### Given task a
Extract the part of the Elasticsearch tutorial that opens with the words containing "Elasticsearch is frequently" and closes with "analytical use cases.", copying it verbatim.

### Given passage
>> begin
How to Install and Configure Elasticsearch on Linux

Elasticsearch is a search engine that uses the Lucene library as its base. It is free and open-source. Therefore, it’s a full-text search engine with a distributed, multitenant capability, an HTTP web interface, and schema-free JSON documents. It is also a NoSQL database. Let’s look at how Elasticsearch differs from other NoSQL databases, as there are so many. Installing Elasticsearch is a pretty straightforward process. This tutorial will guide you on how to install and configure Elasticsearch, following certain steps.

This article will show you why elastic search is important and what it can do for your organization, and most importantly, if you follow along with the tutorial you would be able to install Elasticsearch, test it and run a REST API query on it using CURL. If by any chance you encounter systemd timeout issue while working on yours, please check out this tutorial – Elasticsearch: How to stop systemd service start operation from timing out

Other helpful tutorials can be found here: Elasticsearch error feature and how to install, configure Prometheus for Monitoring on a Linux Server also How to install Java Runtime Environment on Mac OS and How to install Node.js on Ubuntu, and how to install and configure Tripwire on Ubuntu again, How to Install Apache OpenOffice on Ubuntu

Capabilities of Elasticsearch

Elasticsearch could be used to analyze a variety of diverse types of data. In addition, it has a comprehensive search system, near real-time search, and multi-tenancy support. Elasticsearch collects unstructured data from a variety of sources, stores, and indexes it using user-defined mapping (which can also be derived dynamically from data) and makes it accessible.

Its networked architecture allows it to search and analyze substantial amounts of data in real-time. Furthermore, it allows you to start small and build up to hundreds of machines. Running a full-featured search cluster with Elasticsearch is simple, but scaling it needs a significant amount of experience.

Elasticsearch is frequently used for storing data that needs to be sliced and diced, aggregated by numerous aspects, and so on, in addition to full-text search-oriented use cases like product search, document search, and email search, and so on. Elasticsearch for metrics, logs, traces, and other timeseries data are examples of such analytical use cases.
>> end
### Given task b
Convert the part of the records that opens with the line containing "Sort by Order/Receipt" and closes with the line containing "click(840, 243)" into a numbered list, leaving out any blank lines.

Word and item position data:
>> begin
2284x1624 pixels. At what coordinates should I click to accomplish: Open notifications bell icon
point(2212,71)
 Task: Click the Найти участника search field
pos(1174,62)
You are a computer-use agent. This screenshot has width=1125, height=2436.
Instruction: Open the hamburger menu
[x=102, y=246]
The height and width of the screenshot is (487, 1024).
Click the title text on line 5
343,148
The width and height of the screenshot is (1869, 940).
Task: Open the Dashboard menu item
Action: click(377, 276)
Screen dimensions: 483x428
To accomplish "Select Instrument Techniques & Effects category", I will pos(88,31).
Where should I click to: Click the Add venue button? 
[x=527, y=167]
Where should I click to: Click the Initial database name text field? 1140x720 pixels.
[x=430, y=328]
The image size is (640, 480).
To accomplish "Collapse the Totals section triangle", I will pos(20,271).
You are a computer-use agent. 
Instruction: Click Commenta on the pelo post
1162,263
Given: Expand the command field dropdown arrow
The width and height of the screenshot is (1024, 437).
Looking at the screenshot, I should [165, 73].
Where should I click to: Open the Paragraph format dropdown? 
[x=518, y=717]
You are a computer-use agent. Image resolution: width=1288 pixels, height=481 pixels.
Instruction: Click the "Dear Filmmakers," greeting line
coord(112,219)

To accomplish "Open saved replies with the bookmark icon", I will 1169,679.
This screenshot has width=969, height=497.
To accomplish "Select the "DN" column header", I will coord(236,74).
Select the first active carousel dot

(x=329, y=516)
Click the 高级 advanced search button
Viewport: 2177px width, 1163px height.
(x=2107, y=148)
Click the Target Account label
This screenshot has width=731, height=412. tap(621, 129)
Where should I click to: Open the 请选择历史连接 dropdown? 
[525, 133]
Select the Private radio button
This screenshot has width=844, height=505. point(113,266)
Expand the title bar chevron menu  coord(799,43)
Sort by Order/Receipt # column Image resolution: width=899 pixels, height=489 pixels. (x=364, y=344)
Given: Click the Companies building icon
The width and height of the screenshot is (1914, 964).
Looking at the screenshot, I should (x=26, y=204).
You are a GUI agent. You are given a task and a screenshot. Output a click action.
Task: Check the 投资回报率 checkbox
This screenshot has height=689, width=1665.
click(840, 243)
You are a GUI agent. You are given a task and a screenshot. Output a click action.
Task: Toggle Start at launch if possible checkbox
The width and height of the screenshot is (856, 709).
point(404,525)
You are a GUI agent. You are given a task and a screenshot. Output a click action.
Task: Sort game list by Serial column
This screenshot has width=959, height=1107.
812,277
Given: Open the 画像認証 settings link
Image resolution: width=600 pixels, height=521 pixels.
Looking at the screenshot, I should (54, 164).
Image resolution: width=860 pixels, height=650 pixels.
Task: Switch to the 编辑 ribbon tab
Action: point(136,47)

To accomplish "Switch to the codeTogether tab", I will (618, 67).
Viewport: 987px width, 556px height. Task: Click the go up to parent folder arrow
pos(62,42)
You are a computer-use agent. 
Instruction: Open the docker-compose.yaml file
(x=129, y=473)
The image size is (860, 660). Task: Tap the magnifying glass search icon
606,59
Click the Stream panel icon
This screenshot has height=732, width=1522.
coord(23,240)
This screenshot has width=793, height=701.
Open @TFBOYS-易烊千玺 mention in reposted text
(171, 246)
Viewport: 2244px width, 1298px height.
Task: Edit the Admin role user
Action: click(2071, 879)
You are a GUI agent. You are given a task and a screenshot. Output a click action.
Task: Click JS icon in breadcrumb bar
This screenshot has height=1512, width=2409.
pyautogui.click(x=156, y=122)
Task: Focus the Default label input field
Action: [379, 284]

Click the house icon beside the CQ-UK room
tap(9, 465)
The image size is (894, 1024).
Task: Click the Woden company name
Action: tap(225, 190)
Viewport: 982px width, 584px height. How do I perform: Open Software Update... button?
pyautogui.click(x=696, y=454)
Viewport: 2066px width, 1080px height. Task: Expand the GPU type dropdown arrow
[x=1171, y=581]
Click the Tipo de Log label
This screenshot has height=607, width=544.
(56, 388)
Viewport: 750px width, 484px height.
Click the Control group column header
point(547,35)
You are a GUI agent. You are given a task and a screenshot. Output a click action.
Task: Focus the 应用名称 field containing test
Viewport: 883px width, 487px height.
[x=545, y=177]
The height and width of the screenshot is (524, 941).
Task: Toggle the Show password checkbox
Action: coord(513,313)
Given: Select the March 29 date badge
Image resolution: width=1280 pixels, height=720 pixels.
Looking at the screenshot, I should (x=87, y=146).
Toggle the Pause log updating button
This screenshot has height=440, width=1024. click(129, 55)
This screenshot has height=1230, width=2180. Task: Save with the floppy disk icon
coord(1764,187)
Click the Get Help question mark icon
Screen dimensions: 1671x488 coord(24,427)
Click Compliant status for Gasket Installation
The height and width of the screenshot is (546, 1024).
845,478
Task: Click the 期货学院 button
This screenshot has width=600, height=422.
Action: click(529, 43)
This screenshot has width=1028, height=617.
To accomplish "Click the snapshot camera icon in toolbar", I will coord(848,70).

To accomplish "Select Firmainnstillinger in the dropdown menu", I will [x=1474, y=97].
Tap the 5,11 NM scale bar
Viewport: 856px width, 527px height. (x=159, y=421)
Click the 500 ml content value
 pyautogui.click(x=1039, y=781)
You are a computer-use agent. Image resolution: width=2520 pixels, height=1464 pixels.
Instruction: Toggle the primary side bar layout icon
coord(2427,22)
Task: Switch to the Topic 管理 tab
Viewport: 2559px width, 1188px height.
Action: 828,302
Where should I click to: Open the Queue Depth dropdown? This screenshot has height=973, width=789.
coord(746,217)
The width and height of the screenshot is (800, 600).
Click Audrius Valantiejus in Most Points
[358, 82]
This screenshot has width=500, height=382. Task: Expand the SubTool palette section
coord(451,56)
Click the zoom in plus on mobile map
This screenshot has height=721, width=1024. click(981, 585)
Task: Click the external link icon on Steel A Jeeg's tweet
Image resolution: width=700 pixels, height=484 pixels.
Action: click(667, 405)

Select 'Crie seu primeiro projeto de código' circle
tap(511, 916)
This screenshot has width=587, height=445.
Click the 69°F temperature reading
>> end
### Response a
Elasticsearch is frequently used for storing data that needs to be sliced and diced, aggregated by numerous aspects, and so on, in addition to full-text search-oriented use cases like product search, document search, and email search, and so on. Elasticsearch for metrics, logs, traces, and other timeseries data are examples of such analytical use cases.

### Response b
1. Sort by Order/Receipt # column Image resolution: width=899 pixels, height=489 pixels. (x=364, y=344)
2. Given: Click the Companies building icon
3. The width and height of the screenshot is (1914, 964).
4. Looking at the screenshot, I should (x=26, y=204).
5. You are a GUI agent. You are given a task and a screenshot. Output a click action.
6. Task: Check the 投资回报率 checkbox
7. This screenshot has height=689, width=1665.
8. click(840, 243)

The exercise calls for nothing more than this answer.